:: AVAILABLE DATA

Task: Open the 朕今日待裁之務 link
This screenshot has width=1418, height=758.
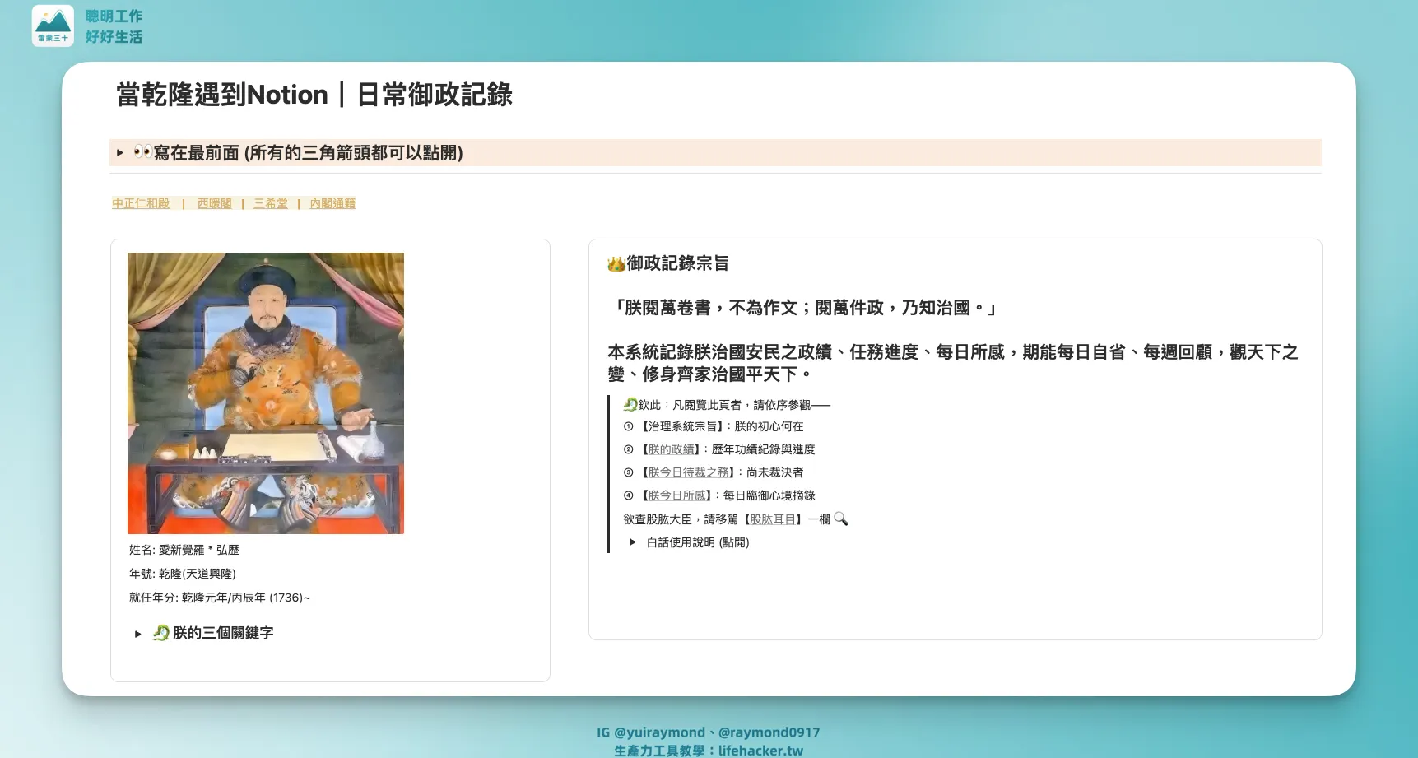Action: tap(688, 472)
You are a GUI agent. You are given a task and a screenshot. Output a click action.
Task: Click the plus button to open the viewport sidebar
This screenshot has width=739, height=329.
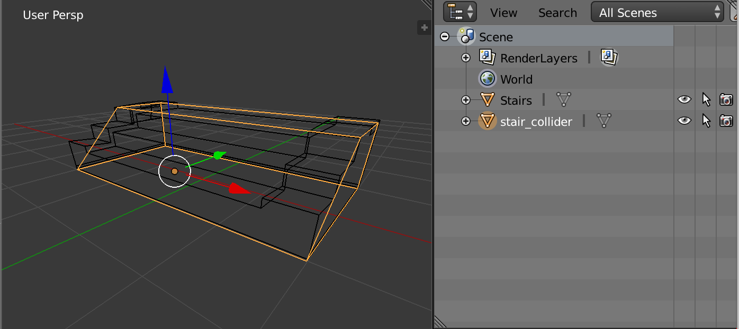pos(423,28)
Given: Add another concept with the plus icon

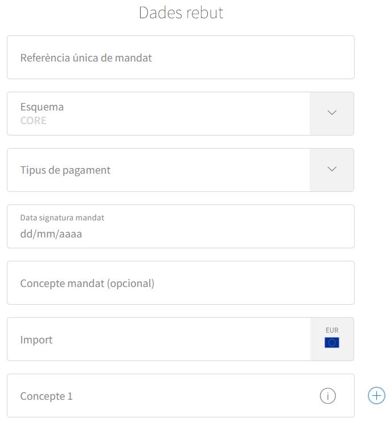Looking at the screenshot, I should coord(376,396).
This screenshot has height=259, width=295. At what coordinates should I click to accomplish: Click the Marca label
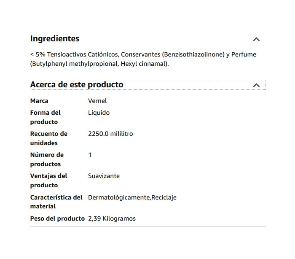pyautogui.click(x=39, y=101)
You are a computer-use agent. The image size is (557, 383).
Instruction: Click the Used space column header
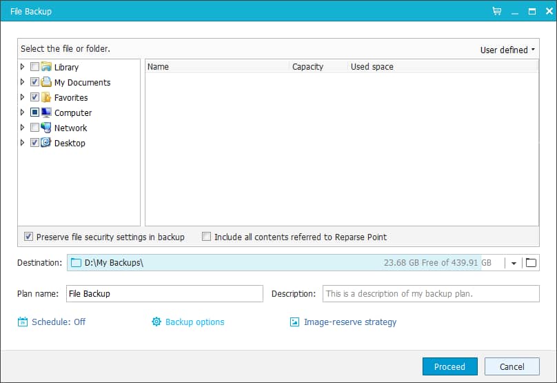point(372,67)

::::
:: AVAILABLE DATA

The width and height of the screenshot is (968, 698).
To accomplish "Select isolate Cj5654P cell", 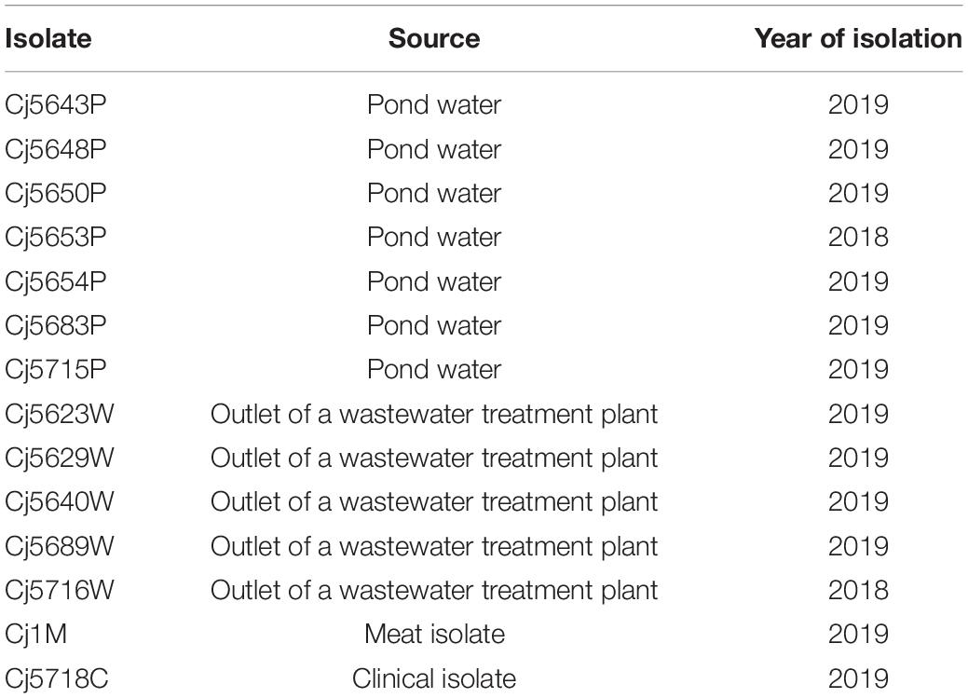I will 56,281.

::::

## REQUIRED ACTION
Each line above that includes "agent" should be shown.

## RESPONSE TO THE TASK
You are a GUI agent. You are given a task and a screenshot. Output a click action.
You are a computer-use agent. The image size is (557, 383).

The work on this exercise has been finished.